--- Start of Passage to read ---

My first thought upon starting the Hobbit was 'aren't you supposed to jump straight into the plot and capture the readers attention?'. JRR Tolken clearly didn't get that memo as the books begins with a very long-winded description of a Hobbit's home. I'm not yet sure why I should care, especially when it becomes clear that most of the book will not take place in a hobbit home.
It seems that hobbit's are short, don't wear shoes and like their food, especially cake. They like quiet lives, live in comfortable homes built into hillsides and are very hospitable by nature.
There, I told you in two lines what JRR Tolken took pages to explain.
I can't help thinking 'get on with it already!'.
Galdalf visits Bilbo, the hobbit in question, and Bilbo makes it clear that he does not want an adventure. Nevertheless, Gandalf picks him and proceeds to send 13 dwarves who are on a quest his way.

--- End of Passage to read ---
--- Start of Supplied material ---

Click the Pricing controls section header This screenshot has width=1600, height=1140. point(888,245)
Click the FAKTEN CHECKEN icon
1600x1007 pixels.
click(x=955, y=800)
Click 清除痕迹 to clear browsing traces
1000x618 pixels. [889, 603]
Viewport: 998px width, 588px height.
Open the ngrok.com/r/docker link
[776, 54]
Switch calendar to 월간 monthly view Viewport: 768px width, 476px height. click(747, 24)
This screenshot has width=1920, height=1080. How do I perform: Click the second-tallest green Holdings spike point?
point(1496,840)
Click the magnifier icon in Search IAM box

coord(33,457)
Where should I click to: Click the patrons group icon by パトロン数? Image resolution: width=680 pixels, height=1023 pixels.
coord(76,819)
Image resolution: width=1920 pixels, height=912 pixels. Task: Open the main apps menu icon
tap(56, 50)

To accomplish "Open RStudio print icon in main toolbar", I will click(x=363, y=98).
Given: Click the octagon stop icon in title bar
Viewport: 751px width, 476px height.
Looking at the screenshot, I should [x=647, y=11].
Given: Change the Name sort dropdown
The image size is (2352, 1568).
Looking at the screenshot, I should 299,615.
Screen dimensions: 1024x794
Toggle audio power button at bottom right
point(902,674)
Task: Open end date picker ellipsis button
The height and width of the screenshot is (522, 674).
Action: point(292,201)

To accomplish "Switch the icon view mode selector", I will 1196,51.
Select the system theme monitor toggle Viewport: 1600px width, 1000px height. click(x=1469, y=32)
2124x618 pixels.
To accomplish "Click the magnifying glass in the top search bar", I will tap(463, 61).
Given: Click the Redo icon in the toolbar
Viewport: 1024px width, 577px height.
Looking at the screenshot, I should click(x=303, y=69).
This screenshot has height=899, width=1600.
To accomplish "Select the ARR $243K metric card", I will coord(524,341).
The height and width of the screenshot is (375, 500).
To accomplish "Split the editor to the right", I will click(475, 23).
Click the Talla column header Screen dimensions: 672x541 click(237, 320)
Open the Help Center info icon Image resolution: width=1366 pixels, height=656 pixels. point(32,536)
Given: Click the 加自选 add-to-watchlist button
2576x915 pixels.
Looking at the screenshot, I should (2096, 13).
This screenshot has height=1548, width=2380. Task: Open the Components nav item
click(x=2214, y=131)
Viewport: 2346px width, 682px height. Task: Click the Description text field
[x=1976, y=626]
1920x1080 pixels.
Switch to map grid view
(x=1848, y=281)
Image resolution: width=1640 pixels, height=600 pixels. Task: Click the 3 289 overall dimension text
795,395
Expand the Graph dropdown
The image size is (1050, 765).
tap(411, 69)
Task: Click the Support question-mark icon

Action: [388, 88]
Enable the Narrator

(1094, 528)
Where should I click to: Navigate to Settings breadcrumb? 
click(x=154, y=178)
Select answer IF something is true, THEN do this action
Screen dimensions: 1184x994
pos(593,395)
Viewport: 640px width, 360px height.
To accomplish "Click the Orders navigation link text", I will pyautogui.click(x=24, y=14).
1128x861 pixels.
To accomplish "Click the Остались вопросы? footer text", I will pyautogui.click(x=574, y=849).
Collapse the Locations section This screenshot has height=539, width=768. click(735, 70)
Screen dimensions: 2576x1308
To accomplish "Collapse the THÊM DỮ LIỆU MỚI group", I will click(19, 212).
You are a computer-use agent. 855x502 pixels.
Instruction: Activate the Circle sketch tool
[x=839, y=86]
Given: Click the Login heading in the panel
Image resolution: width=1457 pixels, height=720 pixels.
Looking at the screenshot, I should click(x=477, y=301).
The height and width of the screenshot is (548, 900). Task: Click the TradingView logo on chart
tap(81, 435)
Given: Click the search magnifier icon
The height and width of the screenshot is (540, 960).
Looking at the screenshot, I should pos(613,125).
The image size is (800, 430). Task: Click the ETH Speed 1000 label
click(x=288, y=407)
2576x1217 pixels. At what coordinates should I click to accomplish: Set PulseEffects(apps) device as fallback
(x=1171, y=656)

--- End of Supplied material ---

## Tasks for this exercise
a. Please repeat the part of the Hobbit review that opens with the words "I can't help" and closes with "quest his way.", swapping "adventure" for "journey".
b. According to the Hobbit review, which food do hobbits especially like?

## Solutions to each task
a.
I can't help thinking 'get on with it already!'.
Galdalf visits Bilbo, the hobbit in question, and Bilbo makes it clear that he does not want an journey. Nevertheless, Gandalf picks him and proceeds to send 13 dwarves who are on a quest his way.

b. Cake.